Reputation: 8709
I have a CSV file which has the following format:
id,case1,case2,case3
Here is a sample:
123,null,X,Y
342,X,X,Y
456,null,null,null
789,null,null,X
For each line I need to know which of the cases is not null. Is there an easy way to find out which case(s) are not null without splitting the string and going through each element?
This is what the result should look like:
123,case2:case3
342,case1:case2:case3
456:None
789:case3
Upvotes: 0
Views: 367
Reputation: 9094
Anyway you slice it, you are still going to have to go through the list. There are more and less elegant ways to do it. Depending on the python version you are using, you can use list comprehensions.
ids=line.split(",")
print "%s:%s" % (ids[0], ":".join(["case%d" % x for x in range(1, len(ids)) if ids[x] != "null"])
Upvotes: 1
Reputation: 71464
You probably want to take a look at the CSV module, which has readers and writers that will enable you to create transforms.

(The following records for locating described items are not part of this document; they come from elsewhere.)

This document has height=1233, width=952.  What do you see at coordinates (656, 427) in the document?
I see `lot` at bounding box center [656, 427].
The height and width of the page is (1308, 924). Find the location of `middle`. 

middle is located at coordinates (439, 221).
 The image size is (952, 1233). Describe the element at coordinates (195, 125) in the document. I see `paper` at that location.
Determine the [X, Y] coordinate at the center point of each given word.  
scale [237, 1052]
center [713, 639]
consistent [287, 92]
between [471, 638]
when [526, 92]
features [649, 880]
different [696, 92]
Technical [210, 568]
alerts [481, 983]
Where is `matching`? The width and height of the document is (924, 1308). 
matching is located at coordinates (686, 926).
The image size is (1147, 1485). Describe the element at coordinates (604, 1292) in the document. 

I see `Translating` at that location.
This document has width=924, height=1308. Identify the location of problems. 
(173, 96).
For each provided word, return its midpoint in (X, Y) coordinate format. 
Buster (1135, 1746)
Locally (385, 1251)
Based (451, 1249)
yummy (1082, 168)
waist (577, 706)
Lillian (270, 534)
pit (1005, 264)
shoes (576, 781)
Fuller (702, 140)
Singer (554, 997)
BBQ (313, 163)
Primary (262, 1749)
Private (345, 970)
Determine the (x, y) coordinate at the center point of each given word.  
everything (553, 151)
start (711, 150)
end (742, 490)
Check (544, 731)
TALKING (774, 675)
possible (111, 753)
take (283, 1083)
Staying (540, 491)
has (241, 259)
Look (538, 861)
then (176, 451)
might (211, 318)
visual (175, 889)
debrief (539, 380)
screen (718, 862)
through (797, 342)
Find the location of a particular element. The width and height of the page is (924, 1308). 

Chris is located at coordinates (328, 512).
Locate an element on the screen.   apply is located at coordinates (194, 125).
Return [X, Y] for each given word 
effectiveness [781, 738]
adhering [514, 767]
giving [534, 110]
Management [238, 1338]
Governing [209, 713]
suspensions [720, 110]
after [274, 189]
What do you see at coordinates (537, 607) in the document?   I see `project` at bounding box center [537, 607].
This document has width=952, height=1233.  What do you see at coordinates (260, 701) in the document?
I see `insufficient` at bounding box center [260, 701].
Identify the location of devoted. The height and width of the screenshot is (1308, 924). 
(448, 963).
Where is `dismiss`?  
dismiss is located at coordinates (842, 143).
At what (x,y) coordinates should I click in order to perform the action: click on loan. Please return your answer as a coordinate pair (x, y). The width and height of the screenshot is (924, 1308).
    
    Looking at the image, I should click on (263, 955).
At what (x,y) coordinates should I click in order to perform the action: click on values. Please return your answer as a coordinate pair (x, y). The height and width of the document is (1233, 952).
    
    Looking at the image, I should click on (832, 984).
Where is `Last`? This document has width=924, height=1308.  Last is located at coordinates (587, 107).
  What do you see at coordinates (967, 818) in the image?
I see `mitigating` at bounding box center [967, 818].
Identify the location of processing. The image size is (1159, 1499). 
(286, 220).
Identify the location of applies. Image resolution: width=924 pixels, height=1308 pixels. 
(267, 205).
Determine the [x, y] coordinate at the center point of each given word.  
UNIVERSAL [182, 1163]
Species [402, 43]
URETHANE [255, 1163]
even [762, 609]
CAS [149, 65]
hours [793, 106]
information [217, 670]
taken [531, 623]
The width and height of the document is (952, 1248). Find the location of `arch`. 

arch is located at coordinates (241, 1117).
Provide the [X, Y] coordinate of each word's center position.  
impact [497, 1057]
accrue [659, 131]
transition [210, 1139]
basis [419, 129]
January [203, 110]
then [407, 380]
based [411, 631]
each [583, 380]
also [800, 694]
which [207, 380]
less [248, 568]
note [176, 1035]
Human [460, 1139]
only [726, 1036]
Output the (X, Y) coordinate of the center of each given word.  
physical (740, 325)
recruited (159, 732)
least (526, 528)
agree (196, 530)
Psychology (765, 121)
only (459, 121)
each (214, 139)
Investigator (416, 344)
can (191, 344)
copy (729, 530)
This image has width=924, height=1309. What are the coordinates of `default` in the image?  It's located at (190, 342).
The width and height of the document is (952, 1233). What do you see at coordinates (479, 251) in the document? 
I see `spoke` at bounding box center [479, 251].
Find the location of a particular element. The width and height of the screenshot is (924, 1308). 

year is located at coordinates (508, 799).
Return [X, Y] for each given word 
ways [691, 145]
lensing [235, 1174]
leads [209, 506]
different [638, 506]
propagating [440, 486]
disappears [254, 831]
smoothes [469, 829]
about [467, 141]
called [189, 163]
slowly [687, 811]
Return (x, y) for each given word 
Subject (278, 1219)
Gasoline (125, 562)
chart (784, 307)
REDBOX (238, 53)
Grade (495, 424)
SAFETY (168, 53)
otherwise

>>> from StringIO import StringIO
>>> from csv import DictReader
>>> fh = StringIO("""
... id,case1,case2,case3
...
... 123,null,X,Y
...
... 342,X,X,Y
...
... 456,null,null,null
...
... 789,null,null,X
... """.strip())
>>> dr = DictReader(fh)
>>> dr.next()
{'case1': 'null', 'case3': 'Y', 'case2': 'X', 'id': '123'}
At which point you can do something like:
>>> from csv import DictWriter
>>> out_fh = StringIO()
>>> writer = DictWriter(fh, fieldnames=dr.fieldnames)
>>> for mapping in dr:
... writer.write(dict((k, v) for k, v in mapping.items() if v != 'null'))
...
The last bit is just pseudocode -- not sure dr.fieldnames
is actually a property. Replace out_fh
with the filehandle that you'd like to output to.
Upvotes: 2
Reputation: 3852
You could use the Python csv module, comes in with the standard installation of python... It will not be much
easier, though...
Upvotes: 0
Reputation: 24271
Why do you treat spliting as a problem? For performance reasons?
Literally you could avoid splitting with smart regexps (like:
\d+,null,\w+,\w+
\d+,\w+,null,\w+
...
but I find it a worse solution than reparsing the data into lists.
Upvotes: 0